**TASK TO COMPLETE**
Word for word, write out all of the data below.
=== THE INPUT ===
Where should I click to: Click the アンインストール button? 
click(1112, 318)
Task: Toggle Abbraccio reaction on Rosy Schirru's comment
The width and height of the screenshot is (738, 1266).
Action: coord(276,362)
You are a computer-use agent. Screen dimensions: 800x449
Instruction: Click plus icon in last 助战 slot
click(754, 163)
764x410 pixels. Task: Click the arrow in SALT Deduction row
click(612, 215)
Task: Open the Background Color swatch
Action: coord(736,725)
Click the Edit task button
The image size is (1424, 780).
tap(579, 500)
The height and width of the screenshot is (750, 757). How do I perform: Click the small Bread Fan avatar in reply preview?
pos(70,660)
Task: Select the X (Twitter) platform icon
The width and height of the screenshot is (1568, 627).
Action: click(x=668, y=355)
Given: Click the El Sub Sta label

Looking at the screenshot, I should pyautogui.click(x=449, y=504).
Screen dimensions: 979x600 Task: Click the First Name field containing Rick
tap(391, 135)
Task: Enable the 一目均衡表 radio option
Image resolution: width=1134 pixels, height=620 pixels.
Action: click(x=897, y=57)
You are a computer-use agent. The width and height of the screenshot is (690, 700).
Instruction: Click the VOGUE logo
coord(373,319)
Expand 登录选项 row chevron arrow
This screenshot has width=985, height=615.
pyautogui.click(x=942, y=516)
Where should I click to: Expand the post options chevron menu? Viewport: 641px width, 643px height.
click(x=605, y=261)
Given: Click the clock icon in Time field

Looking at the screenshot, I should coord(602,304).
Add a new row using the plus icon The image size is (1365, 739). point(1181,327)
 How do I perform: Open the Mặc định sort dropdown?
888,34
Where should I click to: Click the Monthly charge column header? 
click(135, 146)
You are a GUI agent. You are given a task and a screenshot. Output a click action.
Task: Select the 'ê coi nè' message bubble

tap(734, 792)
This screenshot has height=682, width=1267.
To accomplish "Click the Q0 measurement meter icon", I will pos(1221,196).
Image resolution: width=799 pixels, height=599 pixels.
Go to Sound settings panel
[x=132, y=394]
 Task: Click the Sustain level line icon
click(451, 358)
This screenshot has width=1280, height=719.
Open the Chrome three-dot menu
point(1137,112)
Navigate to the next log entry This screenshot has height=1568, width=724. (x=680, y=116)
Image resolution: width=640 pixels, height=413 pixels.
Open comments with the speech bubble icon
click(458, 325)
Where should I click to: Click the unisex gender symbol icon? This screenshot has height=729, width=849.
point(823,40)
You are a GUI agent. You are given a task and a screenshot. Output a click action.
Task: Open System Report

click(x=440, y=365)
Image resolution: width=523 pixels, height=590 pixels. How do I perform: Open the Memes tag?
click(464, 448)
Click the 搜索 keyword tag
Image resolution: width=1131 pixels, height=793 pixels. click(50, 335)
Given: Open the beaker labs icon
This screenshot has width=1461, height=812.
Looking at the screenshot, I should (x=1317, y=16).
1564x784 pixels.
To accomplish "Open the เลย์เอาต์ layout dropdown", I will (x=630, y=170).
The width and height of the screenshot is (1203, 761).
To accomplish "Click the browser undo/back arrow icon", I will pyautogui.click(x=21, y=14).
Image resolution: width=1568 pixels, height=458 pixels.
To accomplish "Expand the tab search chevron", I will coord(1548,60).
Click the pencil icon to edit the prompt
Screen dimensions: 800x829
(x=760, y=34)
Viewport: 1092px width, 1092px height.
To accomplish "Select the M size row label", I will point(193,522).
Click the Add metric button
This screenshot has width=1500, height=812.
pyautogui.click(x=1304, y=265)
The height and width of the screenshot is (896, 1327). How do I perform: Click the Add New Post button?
===
**EXERCISE OUTPUT**
Where should I click to: Click the アンインストール button? 
click(1112, 318)
Task: Toggle Abbraccio reaction on Rosy Schirru's comment
The width and height of the screenshot is (738, 1266).
Action: coord(276,362)
You are a computer-use agent. Screen dimensions: 800x449
Instruction: Click plus icon in last 助战 slot
click(754, 163)
764x410 pixels. Task: Click the arrow in SALT Deduction row
click(612, 215)
Task: Open the Background Color swatch
Action: coord(736,725)
Click the Edit task button
The image size is (1424, 780).
tap(579, 500)
The height and width of the screenshot is (750, 757). How do I perform: Click the small Bread Fan avatar in reply preview?
pos(70,660)
Task: Select the X (Twitter) platform icon
The width and height of the screenshot is (1568, 627).
Action: click(x=668, y=355)
Given: Click the El Sub Sta label

Looking at the screenshot, I should pyautogui.click(x=449, y=504).
Screen dimensions: 979x600 Task: Click the First Name field containing Rick
tap(391, 135)
Task: Enable the 一目均衡表 radio option
Image resolution: width=1134 pixels, height=620 pixels.
Action: click(x=897, y=57)
You are a computer-use agent. The width and height of the screenshot is (690, 700).
Instruction: Click the VOGUE logo
coord(373,319)
Expand 登录选项 row chevron arrow
This screenshot has width=985, height=615.
pyautogui.click(x=942, y=516)
Where should I click to: Expand the post options chevron menu? Viewport: 641px width, 643px height.
click(x=605, y=261)
Given: Click the clock icon in Time field

Looking at the screenshot, I should coord(602,304).
Add a new row using the plus icon The image size is (1365, 739). point(1181,327)
 How do I perform: Open the Mặc định sort dropdown?
888,34
Where should I click to: Click the Monthly charge column header? 
click(135, 146)
You are a GUI agent. You are given a task and a screenshot. Output a click action.
Task: Select the 'ê coi nè' message bubble

tap(734, 792)
This screenshot has height=682, width=1267.
To accomplish "Click the Q0 measurement meter icon", I will pos(1221,196).
Image resolution: width=799 pixels, height=599 pixels.
Go to Sound settings panel
[x=132, y=394]
 Task: Click the Sustain level line icon
click(451, 358)
This screenshot has width=1280, height=719.
Open the Chrome three-dot menu
point(1137,112)
Navigate to the next log entry This screenshot has height=1568, width=724. (x=680, y=116)
Image resolution: width=640 pixels, height=413 pixels.
Open comments with the speech bubble icon
click(458, 325)
Where should I click to: Click the unisex gender symbol icon? This screenshot has height=729, width=849.
point(823,40)
You are a GUI agent. You are given a task and a screenshot. Output a click action.
Task: Open System Report

click(x=440, y=365)
Image resolution: width=523 pixels, height=590 pixels. How do I perform: Open the Memes tag?
click(464, 448)
Click the 搜索 keyword tag
Image resolution: width=1131 pixels, height=793 pixels. click(50, 335)
Given: Open the beaker labs icon
This screenshot has width=1461, height=812.
Looking at the screenshot, I should (x=1317, y=16).
1564x784 pixels.
To accomplish "Open the เลย์เอาต์ layout dropdown", I will (x=630, y=170).
The width and height of the screenshot is (1203, 761).
To accomplish "Click the browser undo/back arrow icon", I will pyautogui.click(x=21, y=14).
Image resolution: width=1568 pixels, height=458 pixels.
To accomplish "Expand the tab search chevron", I will coord(1548,60).
Click the pencil icon to edit the prompt
Screen dimensions: 800x829
(x=760, y=34)
Viewport: 1092px width, 1092px height.
To accomplish "Select the M size row label", I will point(193,522).
Click the Add metric button
This screenshot has width=1500, height=812.
pyautogui.click(x=1304, y=265)
The height and width of the screenshot is (896, 1327). How do I perform: Click the Add New Post button?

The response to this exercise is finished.